## Rows on where targets appear
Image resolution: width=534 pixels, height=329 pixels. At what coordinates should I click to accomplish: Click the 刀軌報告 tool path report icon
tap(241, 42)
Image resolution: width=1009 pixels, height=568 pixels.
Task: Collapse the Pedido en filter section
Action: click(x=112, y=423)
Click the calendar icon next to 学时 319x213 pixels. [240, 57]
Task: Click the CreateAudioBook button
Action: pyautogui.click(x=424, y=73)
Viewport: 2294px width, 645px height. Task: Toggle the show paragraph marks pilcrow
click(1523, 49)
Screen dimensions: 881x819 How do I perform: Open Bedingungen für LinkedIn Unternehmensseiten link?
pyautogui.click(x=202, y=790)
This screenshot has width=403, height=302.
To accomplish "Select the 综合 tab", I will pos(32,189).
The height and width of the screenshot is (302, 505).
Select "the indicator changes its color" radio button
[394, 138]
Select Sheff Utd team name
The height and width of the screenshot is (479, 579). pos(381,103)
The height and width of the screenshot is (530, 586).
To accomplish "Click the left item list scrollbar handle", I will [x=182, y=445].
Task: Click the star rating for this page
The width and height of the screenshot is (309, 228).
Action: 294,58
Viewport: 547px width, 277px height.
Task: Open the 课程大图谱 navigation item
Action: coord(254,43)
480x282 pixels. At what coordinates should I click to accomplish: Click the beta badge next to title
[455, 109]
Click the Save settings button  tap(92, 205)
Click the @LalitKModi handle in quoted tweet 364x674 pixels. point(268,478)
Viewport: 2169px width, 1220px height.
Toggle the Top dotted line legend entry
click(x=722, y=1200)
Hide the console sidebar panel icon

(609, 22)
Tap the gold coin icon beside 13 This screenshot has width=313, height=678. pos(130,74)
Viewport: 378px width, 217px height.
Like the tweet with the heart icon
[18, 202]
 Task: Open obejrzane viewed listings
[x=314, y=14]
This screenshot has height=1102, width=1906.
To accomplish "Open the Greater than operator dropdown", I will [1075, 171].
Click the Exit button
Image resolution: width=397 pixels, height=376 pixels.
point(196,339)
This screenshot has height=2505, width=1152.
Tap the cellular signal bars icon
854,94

## Problem to solve
Duplicate the part of the lines above that opens with the line containing "Task: Open obejrzane viewed listings" and continues through the last line.

## Task output
 Task: Open obejrzane viewed listings
[x=314, y=14]
This screenshot has height=1102, width=1906.
To accomplish "Open the Greater than operator dropdown", I will [1075, 171].
Click the Exit button
Image resolution: width=397 pixels, height=376 pixels.
point(196,339)
This screenshot has height=2505, width=1152.
Tap the cellular signal bars icon
854,94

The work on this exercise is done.